++++ Tekstblok ++++

Waar bent u naar op zoek?

De predikantsopleiding

dr. A.A.A. Prosman
Door: dr. A.A.A. Prosman
22-09-2022

De predikantenopleiding van onze kerk ligt buiten het vizier van kerkenraden en gemeenteleden. De opleiding leeft niet en dat is jammer. Dankzij het faculteitsblad PThUnie weten we een klein beetje wat er gaande is en dankzij het feit dat er bijzonder hoogleraren zijn, aangesteld door de Gereformeerde Bond of de Confessionele Vereniging, krijgt de opleiding toch nog een gezicht. Maar over de opleiding zelf en de identiteit van de opleiding weten we nagenoeg niets.

Trouw

Daarom las ik met aandacht het interview dat Trouw (29 augustus) had met de rector van de opleiding, prof. dr. P.M. Wisse. Maarten Wisse is nog maar een jaar rector van de predikantenopleiding van de Protestantse Kerk in Nederland, maar één wapenfeit, zo meldt Trouw ons, heeft hij in elk geval al op zijn naam staan. Hij heeft voor een prominente leerstoel bewust gezocht naar een nieuwe hoogleraar van behoudende snit. De rector heeft die gevonden, en wel in een ánder kerkgenootschap, aan de rechterflank van het spectrum.

‘Wij vinden dat niet gek. Ik moet toegeven dat het wel een beetje gek is. Maar niet zó gek dat het niet kon’, zegt Wisse (49), rector van de Protestantse Theologische Universiteit, in de aanloop naar de opening van het academisch jaar, morgen in Utrecht.

De benoeming, vlak voor de zomer, van Arnold Huijgen tot hoogleraar in de dogmatiek (zeg maar: leer van de kerk), is in de woorden van Wisse ‘opmerkelijk en met opzet’. Opmerkelijk vanwege Huijgens achtergrond: hij was hoogleraar bij de domineesopleiding van de Christelijke Gereformeerde Kerken, een orthodox kerkgenootschap, dat bijvoorbeeld tegen vrouwen is op de kansel en in het kerkbestuur. Huijgen blijft christelijk gereformeerd. Het gaat Wisse te ver hem te dwingen tot een overstap naar de PKN: ‘Je gaat niet zomaar een deur verder.’

En de benoeming was dus met opzet. Wisse, die eerder zelf hoogleraar dogmatiek was, vond de samenstelling van de staf van de PThU ‘eenzijdig’. De PKN is een kerk met verschillende stromingen, van zeer progressief tot zeer conservatief. Van die orthodoxe vleugel zag Wisse te weinig terug bij de docenten. En dat is een probleem, vindt hij, daar een aanzienlijk deel van de studenten – precieze getallen zijn er niet – in de behoudende hoek zit.

Hoe kijkt u aan tegen de samenstelling van de toekomstige dominees?

‘Jongere gelovigen zijn stelliger in hun geloof, blijkt uit onderzoek. Het zou treurig zijn als we het betreuren dat veel studenten behoudend zijn, we hebben al zo weinig studenten. Kunnen zij er iets aan doen dat er niet hele volksstammen uit progressieve milieus komen? Wees blij met elke student!’

Past de benoeming van Huijgen in deze ontwikkeling?

++++

_Schriftelijke opdracht 1_
Geef bij elke bewering aan of die klopt volgens de tekst over de predikantenopleiding: (a) het interview met de rector verscheen op 29 augustus in Trouw, (b) Maarten Wisse is al drie jaar rector, (c) Arnold Huijgen stapt over naar de PKN. Antwoord telkens met ja of nee en citeer de woorden uit de tekst die de doorslag geven.
_Schriftelijke opdracht 2_
Schrijf uit de tekst over de predikantenopleiding het gedeelte letterlijk over dat begint bij de woorden met "Daarom las ik" en eindigt met "van het spectrum.".

++++ Getoond materiaal ++++

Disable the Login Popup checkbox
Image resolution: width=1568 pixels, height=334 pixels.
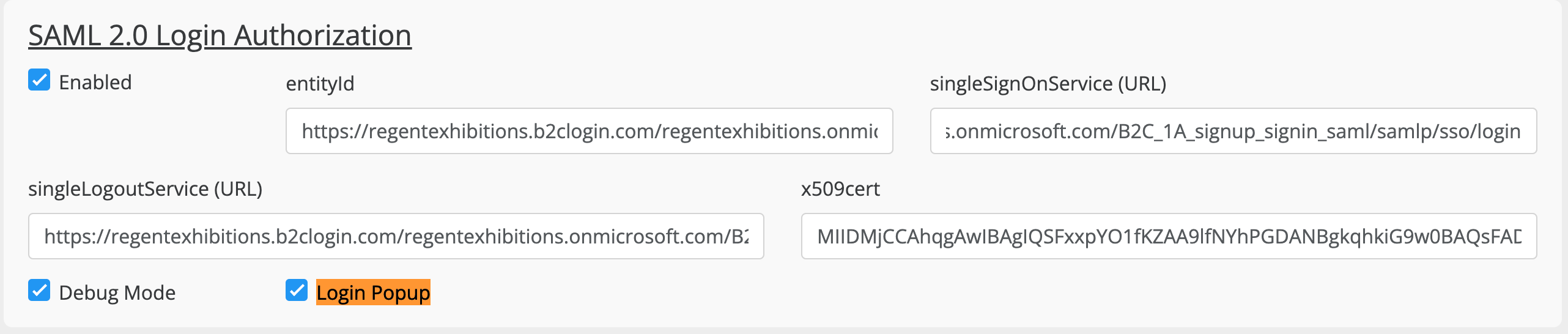(297, 291)
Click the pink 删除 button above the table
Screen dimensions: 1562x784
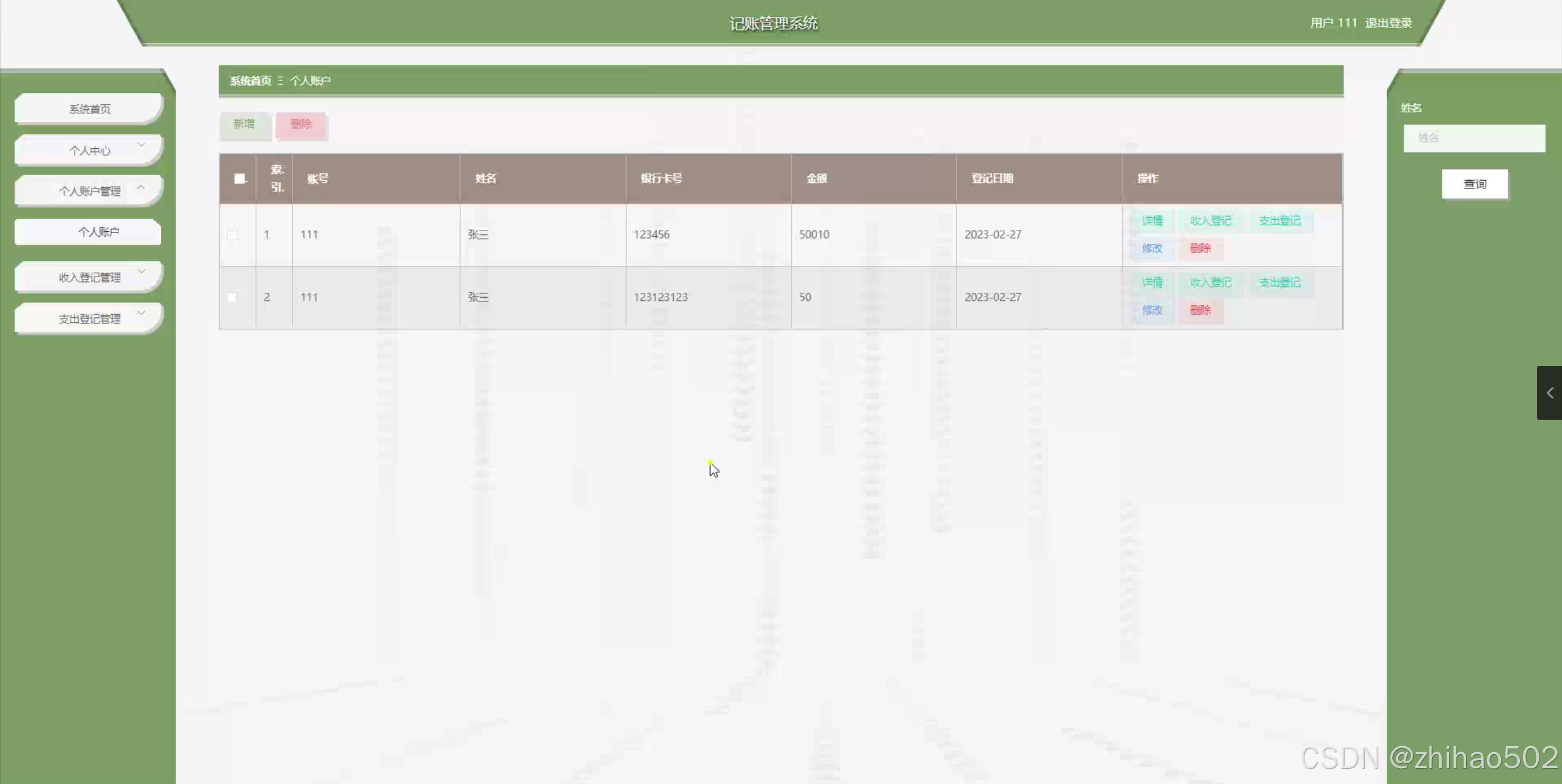point(301,124)
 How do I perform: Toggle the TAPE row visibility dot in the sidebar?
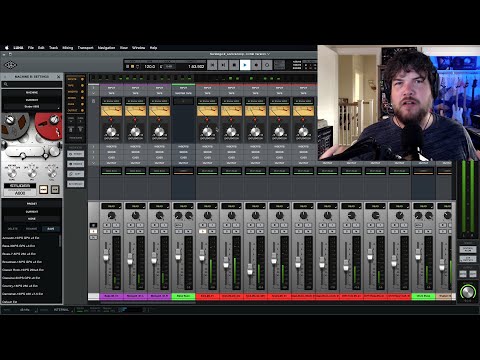(82, 85)
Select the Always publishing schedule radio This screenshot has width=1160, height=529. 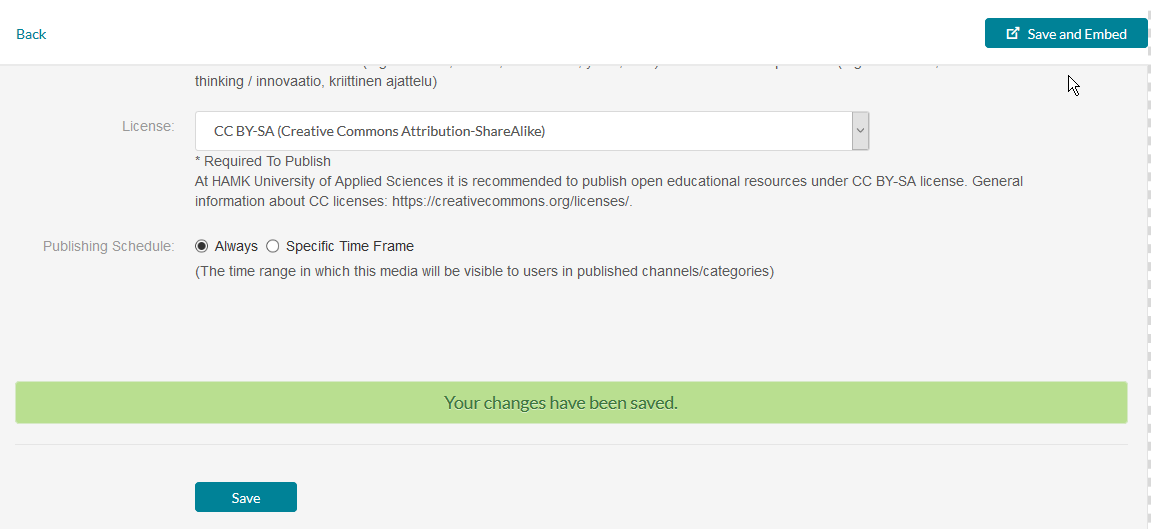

++++

_Schriftelijke uitwerking 1_
(a) Ja: "het interview dat Trouw (29 augustus) had met de rector van de opleiding"
(b) Nee: "Maarten Wisse is nog maar een jaar rector van de predikantenopleiding"
(c) Nee: "Huijgen blijft christelijk gereformeerd."

_Schriftelijke uitwerking 2_
Daarom las ik met aandacht het interview dat Trouw (29 augustus) had met de rector van de opleiding, prof. dr. P.M. Wisse. Maarten Wisse is nog maar een jaar rector van de predikantenopleiding van de Protestantse Kerk in Nederland, maar één wapenfeit, zo meldt Trouw ons, heeft hij in elk geval al op zijn naam staan. Hij heeft voor een prominente leerstoel bewust gezocht naar een nieuwe hoogleraar van behoudende snit. De rector heeft die gevonden, en wel in een ánder kerkgenootschap, aan de rechterflank van het spectrum.